Sygn. akt II KK 7/18

POSTANOWIENIE

Dnia 24 stycznia 2018 r.

Sąd Najwyższy w składzie:

SSN Włodzimierz Wróbel

w sprawie R.J.S.
skazanego z art. 156 § 1 pkt 2 k.k.,
po rozpoznaniu w Izbie Karnej na posiedzeniu
w dniu 24 stycznia 2018 r.,
kasacji obrońcy skazanego

od wyroku Sądu Okręgowego […] w W.
z dnia 21 czerwca 2017 r., sygn. akt VI Ka […],
utrzymującego w mocy wyrok Sądu Rejonowego […] w W.
z dnia 14 października 2016 r., sygn. akt VIII K […],

p o s t a n o w i ł:

1) oddalić kasację jako oczywiście bezzasadną;

2) zwolnić skazanego z kosztów sądowych postępowania

kasacyjnego, obciążając nimi Skarb Państwa;

3. zasądzić od Skarbu Państwa na rzecz adw. E. P., Kancelaria Adwokacka w W., kwotę

442,80 zł (czterysta czterdzieści dwa złote i osiemdziesiąt

groszy), w tym 23% VAT, tytułem zwrotu kosztów

nieopłaconej pomocy prawnej świadczonej z urzędu w

postaci sporządzenia i wniesienia kasacji.

UZASADNIENIE

Wyrokiem Sądu Rejonowego […] w W. z dnia 14 października 2016 r. (sygn. akt VIII K […]) R.S. został uznany winnym czynu z art. 156 § 1 pkt 2 k.k., za który wymierzono mu karę 6 lat pozbawienia wolności. Wyrok ten został utrzymany w mocy wyrokiem Sądu Okręgowego […] w W. z dnia 21 czerwca 2017 r. (sygn. akt VI Ka […]).

Lista zadań
1 > Przepisz fragment postanowienia, zaczynając od miejsca ze słowami „442,80 zł (czterysta” i kończąc po słowach „i wniesienia kasacji.”. Zamiast „pomocy prawnej” wstaw „pomocy adwokackiej”.
2 > Jaką karę wymierzono R.S. według uzasadnienia postanowienia?

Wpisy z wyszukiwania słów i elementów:
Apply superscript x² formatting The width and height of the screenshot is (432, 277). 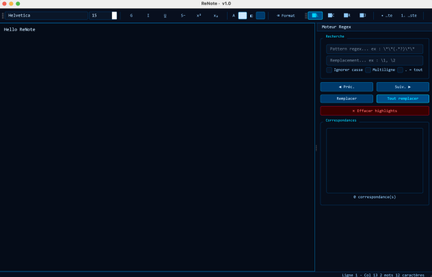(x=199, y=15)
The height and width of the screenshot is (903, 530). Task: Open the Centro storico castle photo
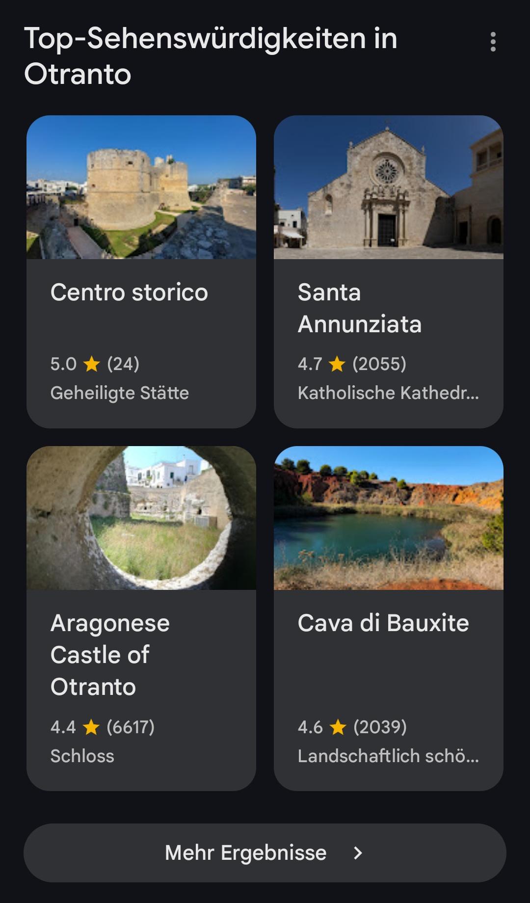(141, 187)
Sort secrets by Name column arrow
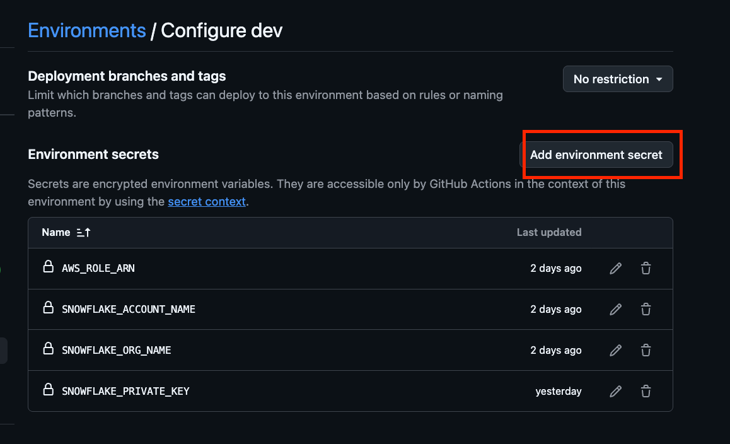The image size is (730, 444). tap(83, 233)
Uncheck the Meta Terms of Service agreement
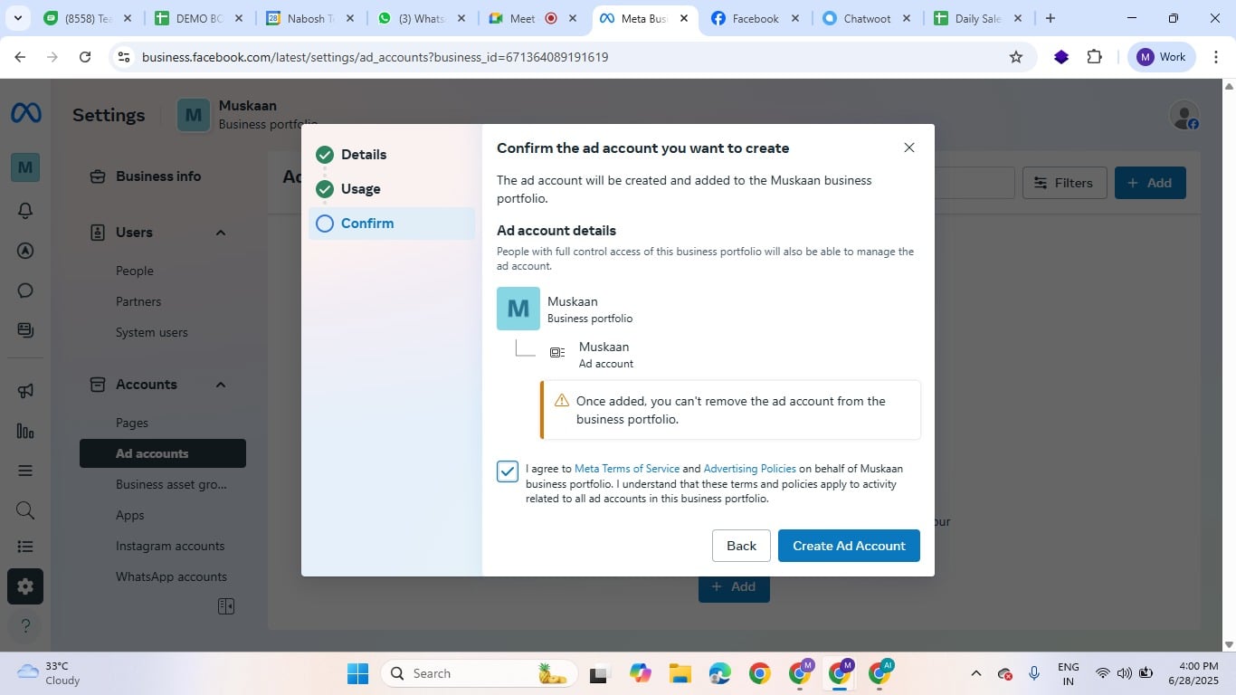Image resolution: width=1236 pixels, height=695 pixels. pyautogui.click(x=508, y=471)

Odpowiedzi pisemne
1 >
442,80 zł (czterysta czterdzieści dwa złote i osiemdziesiąt

groszy), w tym 23% VAT, tytułem zwrotu kosztów

nieopłaconej pomocy adwokackiej świadczonej z urzędu w

postaci sporządzenia i wniesienia kasacji.

2 > Karę 6 lat pozbawienia wolności.